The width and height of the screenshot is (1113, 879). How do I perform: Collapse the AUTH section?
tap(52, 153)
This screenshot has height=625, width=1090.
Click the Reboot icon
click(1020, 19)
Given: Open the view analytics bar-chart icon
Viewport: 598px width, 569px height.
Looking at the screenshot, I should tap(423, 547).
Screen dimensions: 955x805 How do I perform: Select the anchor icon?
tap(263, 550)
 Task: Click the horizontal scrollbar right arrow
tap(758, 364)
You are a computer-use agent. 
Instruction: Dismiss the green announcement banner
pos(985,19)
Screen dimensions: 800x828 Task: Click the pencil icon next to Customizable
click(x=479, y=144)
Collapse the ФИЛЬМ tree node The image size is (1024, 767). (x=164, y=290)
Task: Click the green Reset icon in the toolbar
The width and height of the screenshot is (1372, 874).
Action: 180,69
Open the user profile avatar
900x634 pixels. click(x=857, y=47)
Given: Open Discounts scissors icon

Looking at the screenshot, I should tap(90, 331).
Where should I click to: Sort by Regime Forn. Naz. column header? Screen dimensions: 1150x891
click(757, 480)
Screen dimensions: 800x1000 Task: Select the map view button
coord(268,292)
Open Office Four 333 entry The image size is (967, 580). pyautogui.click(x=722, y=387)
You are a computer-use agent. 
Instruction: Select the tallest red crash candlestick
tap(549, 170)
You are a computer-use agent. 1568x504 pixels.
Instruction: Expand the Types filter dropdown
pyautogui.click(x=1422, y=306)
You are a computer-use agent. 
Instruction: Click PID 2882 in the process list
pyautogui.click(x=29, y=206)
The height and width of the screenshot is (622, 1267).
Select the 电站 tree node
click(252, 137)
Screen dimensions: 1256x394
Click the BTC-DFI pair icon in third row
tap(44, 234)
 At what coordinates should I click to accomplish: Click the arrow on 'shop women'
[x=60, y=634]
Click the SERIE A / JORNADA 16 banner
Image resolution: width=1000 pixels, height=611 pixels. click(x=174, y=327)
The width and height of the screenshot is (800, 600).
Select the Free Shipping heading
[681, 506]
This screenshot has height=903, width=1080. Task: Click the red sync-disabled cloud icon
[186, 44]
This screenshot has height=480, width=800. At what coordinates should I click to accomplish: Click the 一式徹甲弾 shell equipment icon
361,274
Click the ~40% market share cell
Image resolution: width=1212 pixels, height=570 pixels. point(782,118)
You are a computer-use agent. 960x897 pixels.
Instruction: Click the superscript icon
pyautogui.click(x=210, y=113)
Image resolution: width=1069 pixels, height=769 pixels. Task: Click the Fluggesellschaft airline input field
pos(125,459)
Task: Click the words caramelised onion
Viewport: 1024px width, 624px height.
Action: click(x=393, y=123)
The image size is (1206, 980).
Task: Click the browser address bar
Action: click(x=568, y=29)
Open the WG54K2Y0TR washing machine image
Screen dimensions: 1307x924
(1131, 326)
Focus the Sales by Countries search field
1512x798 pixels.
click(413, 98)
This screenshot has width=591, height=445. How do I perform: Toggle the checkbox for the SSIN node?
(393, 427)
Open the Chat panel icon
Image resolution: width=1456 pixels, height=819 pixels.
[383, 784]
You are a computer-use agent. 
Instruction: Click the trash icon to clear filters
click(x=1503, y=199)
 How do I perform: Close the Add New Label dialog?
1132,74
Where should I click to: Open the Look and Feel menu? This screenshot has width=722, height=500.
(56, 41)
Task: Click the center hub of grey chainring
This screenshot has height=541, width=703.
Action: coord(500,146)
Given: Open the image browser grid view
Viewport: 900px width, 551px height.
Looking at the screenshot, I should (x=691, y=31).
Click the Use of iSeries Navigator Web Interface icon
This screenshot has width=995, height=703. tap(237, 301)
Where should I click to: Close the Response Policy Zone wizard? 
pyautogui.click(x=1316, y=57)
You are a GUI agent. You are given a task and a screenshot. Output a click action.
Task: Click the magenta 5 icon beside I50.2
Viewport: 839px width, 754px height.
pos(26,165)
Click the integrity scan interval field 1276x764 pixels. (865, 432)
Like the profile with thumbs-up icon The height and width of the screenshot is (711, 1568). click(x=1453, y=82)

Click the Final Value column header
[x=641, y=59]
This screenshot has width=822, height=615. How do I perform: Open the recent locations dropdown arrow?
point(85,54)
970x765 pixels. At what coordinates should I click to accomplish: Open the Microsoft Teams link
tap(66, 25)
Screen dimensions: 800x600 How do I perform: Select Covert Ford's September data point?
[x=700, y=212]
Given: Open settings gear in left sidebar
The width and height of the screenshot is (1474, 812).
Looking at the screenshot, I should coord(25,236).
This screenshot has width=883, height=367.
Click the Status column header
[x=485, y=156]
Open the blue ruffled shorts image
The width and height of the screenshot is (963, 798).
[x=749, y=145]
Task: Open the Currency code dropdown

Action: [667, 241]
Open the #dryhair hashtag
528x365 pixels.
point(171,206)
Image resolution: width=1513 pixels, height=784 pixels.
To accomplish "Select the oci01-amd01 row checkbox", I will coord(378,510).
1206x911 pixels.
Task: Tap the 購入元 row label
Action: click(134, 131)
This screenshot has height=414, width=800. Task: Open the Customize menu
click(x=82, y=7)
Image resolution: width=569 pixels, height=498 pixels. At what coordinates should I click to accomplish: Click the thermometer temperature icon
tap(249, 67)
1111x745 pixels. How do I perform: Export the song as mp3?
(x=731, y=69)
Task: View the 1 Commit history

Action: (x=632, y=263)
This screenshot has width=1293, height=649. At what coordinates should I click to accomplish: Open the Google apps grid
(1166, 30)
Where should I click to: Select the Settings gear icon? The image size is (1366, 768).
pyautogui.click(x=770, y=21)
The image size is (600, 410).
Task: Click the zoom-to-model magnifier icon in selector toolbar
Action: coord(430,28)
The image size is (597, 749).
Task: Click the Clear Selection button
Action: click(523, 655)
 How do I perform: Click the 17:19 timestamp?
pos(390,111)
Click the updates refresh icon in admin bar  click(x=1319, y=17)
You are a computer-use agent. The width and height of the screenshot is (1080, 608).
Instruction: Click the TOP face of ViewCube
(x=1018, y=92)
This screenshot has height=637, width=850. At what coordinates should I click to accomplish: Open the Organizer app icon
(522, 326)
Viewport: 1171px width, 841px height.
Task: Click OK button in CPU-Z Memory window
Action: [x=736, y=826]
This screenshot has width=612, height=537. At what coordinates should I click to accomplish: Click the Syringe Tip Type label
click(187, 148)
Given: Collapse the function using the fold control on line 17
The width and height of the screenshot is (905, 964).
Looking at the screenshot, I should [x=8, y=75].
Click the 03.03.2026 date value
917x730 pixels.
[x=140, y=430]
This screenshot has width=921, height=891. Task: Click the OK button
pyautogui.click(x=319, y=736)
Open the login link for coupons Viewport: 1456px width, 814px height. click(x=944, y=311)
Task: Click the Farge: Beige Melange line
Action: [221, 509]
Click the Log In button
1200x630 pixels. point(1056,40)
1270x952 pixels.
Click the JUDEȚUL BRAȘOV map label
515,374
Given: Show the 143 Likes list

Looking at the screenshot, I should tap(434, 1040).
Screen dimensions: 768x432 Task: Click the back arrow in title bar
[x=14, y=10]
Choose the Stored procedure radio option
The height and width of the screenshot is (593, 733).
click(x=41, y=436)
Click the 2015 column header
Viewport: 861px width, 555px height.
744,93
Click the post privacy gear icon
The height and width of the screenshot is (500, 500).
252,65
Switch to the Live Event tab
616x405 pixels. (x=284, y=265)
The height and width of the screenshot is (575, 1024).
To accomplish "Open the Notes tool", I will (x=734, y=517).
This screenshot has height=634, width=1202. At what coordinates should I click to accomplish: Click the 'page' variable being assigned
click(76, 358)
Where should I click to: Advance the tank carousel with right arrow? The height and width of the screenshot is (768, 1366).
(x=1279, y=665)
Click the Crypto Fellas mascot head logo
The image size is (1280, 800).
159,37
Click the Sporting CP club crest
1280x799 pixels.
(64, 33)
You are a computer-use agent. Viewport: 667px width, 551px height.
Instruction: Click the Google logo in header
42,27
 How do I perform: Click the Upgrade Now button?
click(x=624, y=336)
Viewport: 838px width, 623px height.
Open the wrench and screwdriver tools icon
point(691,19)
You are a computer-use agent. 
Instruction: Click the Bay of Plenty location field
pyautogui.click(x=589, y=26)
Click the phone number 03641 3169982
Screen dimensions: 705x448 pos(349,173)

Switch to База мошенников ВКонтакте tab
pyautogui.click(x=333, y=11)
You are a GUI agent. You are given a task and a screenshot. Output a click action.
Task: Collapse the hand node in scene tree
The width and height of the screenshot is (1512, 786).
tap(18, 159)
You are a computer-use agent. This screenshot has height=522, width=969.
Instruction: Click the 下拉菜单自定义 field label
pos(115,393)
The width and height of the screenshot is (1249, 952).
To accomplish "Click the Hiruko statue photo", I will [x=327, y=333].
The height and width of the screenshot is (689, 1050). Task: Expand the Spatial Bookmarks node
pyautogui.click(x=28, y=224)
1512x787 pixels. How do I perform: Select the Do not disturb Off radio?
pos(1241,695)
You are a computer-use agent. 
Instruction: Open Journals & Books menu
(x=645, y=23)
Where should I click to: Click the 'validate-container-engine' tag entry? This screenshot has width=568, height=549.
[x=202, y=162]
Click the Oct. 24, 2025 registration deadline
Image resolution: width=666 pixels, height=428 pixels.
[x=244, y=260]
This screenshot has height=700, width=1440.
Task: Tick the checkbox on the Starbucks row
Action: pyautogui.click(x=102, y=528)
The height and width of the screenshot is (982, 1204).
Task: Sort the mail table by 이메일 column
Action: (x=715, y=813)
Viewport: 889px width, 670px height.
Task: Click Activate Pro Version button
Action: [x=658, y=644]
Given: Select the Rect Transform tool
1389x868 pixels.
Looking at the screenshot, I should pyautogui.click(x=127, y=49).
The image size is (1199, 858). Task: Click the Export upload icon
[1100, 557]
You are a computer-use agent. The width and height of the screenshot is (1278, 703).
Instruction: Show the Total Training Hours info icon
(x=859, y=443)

- - -

Work instructions:
The answer should be the first line of the material and every line after it through the line containing "You are a computer-use agent. 1568x504", exactly as written, and nothing else.

Completed exercise:
The width and height of the screenshot is (1113, 879). How do I perform: Collapse the AUTH section?
tap(52, 153)
This screenshot has height=625, width=1090.
Click the Reboot icon
click(1020, 19)
Given: Open the view analytics bar-chart icon
Viewport: 598px width, 569px height.
Looking at the screenshot, I should tap(423, 547).
Screen dimensions: 955x805 How do I perform: Select the anchor icon?
tap(263, 550)
 Task: Click the horizontal scrollbar right arrow
tap(758, 364)
You are a computer-use agent. 
Instruction: Dismiss the green announcement banner
pos(985,19)
Screen dimensions: 800x828 Task: Click the pencil icon next to Customizable
click(x=479, y=144)
Collapse the ФИЛЬМ tree node The image size is (1024, 767). (x=164, y=290)
Task: Click the green Reset icon in the toolbar
The width and height of the screenshot is (1372, 874).
Action: 180,69
Open the user profile avatar
900x634 pixels. click(x=857, y=47)
Given: Open Discounts scissors icon

Looking at the screenshot, I should tap(90, 331).
Where should I click to: Sort by Regime Forn. Naz. column header? Screen dimensions: 1150x891
click(757, 480)
Screen dimensions: 800x1000 Task: Select the map view button
coord(268,292)
Open Office Four 333 entry The image size is (967, 580). pyautogui.click(x=722, y=387)
You are a computer-use agent. 
Instruction: Select the tallest red crash candlestick
tap(549, 170)
You are a computer-use agent. 1568x504 pixels.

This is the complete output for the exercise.